Saturday 19 August 2017

The Streets of Old Southwark: Bermondsey - Docks and Slums

A visitor to London, exploring the Borough of Southwark, and having visited Peckham, may board a Number 78 Bus from Peckham High Street to Tower Bridge. The route takes us through further residential suburbs, and over the site of Bermondsey Abbey, founded in 1082. The Abbey of Saint Saviour was a Benedictine establishment, and was dependent on the French Abbey of Cluny, one of the wealthiest and most politically influential monastic institutions in Medieval Europe. Today, only a few architectural fragments of the abbey are visible in the basement of the Lokma Restaurant, in Bermondsey Square.

Bermondsey Abbey, reconstruction drawing by Sir Walter Besant, 1894 (image is in the Public Domain).

"A Fete at Bermondsey," possibly a marriage feast, c 1579, by Marcus Gheeraerts the Elder (image is in the Public Domain).


Alighting at Tower Bridge, we find ourselves back on the river-front, and at the southern end of one of London's most iconic landmarks, looking across the Thames towards the Tower of London. The bridge itself was built, to the then fashionable neo-Gothic design, between 1886 and 1894, as part of an ongoing effort to ease the passage of people and goods between the City of London, to the north of the river, and the Borough of Southwark, to the south. At the time of its construction, however, the "Pool of London" (the stretch of river between Tower Bridge and London Bridge) remained one of the most important elements of London as a port, hence the imperative to design a bridge that could be raised, to allow the passage of ships, and lowered, to accommodate road traffic.


Tower Bridge under construction, 1892 (image is in the Public Domain).

Tower Bridge, looking back from Shad Thames. Photo: Colin (licensed under CCA).


Strolling eastward along the river, we come to Butler's Wharf and Shad Thames, where a series of warehouses, completed in 1873, have now been converted into high-class restaurants and boutiques, with luxury apartments above. Beyond them is Saint Saviour's Dock, once owned by the monks of Bermondsey, who had a tidal mill at the point where the (now largely invisible) River Neckinger flowed into the Thames. The river's name, however, post-dates the monks (we have no idea what they would have called it): it recalls the "Devil's neck-cloth," or hangman's noose, for it was here that Eighteenth Century pirates were hanged, and their bodies exposed as a warning to others.

Shad Thames warehouses. Photo: David Iliff (license CC-BY-SA-3.0).
-*-*-
**Challenge A:** In the records, echo the lines starting with the one that contains "Where should I click to: Switch" and ending with the one that contains "Click the HBO", both included, with no changes.
**Challenge B:** Carry on the Bermondsey walking account from its last sentence.

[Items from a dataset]
-*-*-
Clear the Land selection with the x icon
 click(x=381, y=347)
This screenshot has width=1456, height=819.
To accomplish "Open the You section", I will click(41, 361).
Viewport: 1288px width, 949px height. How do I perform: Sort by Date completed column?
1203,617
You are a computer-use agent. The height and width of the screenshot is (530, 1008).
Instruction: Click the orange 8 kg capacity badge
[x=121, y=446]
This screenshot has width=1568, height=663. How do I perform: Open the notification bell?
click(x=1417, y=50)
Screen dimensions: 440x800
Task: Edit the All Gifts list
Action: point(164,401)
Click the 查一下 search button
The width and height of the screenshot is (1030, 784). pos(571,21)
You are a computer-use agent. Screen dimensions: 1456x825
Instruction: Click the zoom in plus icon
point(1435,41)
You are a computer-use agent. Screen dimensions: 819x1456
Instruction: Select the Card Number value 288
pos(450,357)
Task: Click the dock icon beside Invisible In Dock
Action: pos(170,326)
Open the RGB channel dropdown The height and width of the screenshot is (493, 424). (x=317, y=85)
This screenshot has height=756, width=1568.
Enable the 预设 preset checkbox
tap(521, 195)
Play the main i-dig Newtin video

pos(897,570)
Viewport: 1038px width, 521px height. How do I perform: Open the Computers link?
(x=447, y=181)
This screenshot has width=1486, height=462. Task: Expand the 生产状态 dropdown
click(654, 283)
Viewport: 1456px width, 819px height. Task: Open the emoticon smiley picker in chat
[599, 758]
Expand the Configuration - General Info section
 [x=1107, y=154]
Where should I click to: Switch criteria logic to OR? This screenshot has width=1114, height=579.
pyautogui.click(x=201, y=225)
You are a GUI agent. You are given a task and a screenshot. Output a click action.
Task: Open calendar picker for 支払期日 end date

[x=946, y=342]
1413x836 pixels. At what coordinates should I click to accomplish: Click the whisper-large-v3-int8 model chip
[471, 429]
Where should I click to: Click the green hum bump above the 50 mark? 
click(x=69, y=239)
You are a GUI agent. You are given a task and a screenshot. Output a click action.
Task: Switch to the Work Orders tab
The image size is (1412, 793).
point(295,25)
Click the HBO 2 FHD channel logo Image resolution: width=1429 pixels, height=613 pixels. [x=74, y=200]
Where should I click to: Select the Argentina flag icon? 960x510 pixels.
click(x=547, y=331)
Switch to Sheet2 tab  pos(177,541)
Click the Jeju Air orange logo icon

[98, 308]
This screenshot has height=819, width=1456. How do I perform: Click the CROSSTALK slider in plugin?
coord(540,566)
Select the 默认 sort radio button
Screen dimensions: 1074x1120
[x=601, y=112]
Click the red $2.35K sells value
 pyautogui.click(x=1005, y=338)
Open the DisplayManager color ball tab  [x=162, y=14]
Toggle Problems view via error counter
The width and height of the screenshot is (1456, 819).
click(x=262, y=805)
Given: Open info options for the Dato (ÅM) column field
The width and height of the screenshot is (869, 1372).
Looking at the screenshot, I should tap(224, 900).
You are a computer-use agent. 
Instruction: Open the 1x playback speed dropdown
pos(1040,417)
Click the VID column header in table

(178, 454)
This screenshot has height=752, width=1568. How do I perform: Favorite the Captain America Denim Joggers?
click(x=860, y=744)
-*-*-
**Expected answer A:**
Where should I click to: Switch criteria logic to OR? This screenshot has width=1114, height=579.
pyautogui.click(x=201, y=225)
You are a GUI agent. You are given a task and a screenshot. Output a click action.
Task: Open calendar picker for 支払期日 end date

[x=946, y=342]
1413x836 pixels. At what coordinates should I click to accomplish: Click the whisper-large-v3-int8 model chip
[471, 429]
Where should I click to: Click the green hum bump above the 50 mark? 
click(x=69, y=239)
You are a GUI agent. You are given a task and a screenshot. Output a click action.
Task: Switch to the Work Orders tab
The image size is (1412, 793).
point(295,25)
Click the HBO 2 FHD channel logo Image resolution: width=1429 pixels, height=613 pixels. [x=74, y=200]

**Expected answer B:**
Saint Saviour's Dock. Photo: C.G.A. Grey (licensed under CCA).


On the other side of the wharf lay Jacob's Island, one of the most notorious of London's Nineteenth Century slums, the home of Charles Dickens's villain, Bill Sykes, and the place where he meets his untimely death.

Dickens spares us none of the details in his description:

" ... crazy wooden galleries common to the backs of half a dozen houses,with holes from which to look upon the slime beneath; windows, broken and patched, with poles thrust out, on which to dry the linen that is never there; rooms so small, so filthy, so confined, that the air would seem to be too tainted even for the dirt and squalor which they shelter; wooden chambers thrusting themselves out above the mud and threatening to fall into it - as some have done; dirt-besmeared walls and decaying foundations, every repulsive lineament of poverty, every loathsome indication of filth, rot and garbage: all these ornament the banks of Jacob's Island."


Jacob's Island, 1813 (image is in the Public Domain).

Folly Ditch, Jacob's Island, c 1840 (image is in the Public Domain).


Some decades later, however, in 1878, Edward Walford tells us of the transformation of the area:

"The foul ditch no longer pollutes the air. It has long been filled up ... there is now a good solid road ... Part of London Street, the whole of Little London Street, part of Mill Street, beside houses in Jacob Street and Hickman's Folly, have been demolished. In most of these places warehouses have taken the place of dwelling-houses. The revolting fact of many of the inhabitants of the district having no other water to drink than that which they procured from the filthy ditches is also a thing of the past. Most of the houses are now supplied with good water, and the streets are very well paved. Indeed, so great is the change for the better in the external appearance of the district generally, that a person who had not seen it since the improvements would now scarcely recognise it."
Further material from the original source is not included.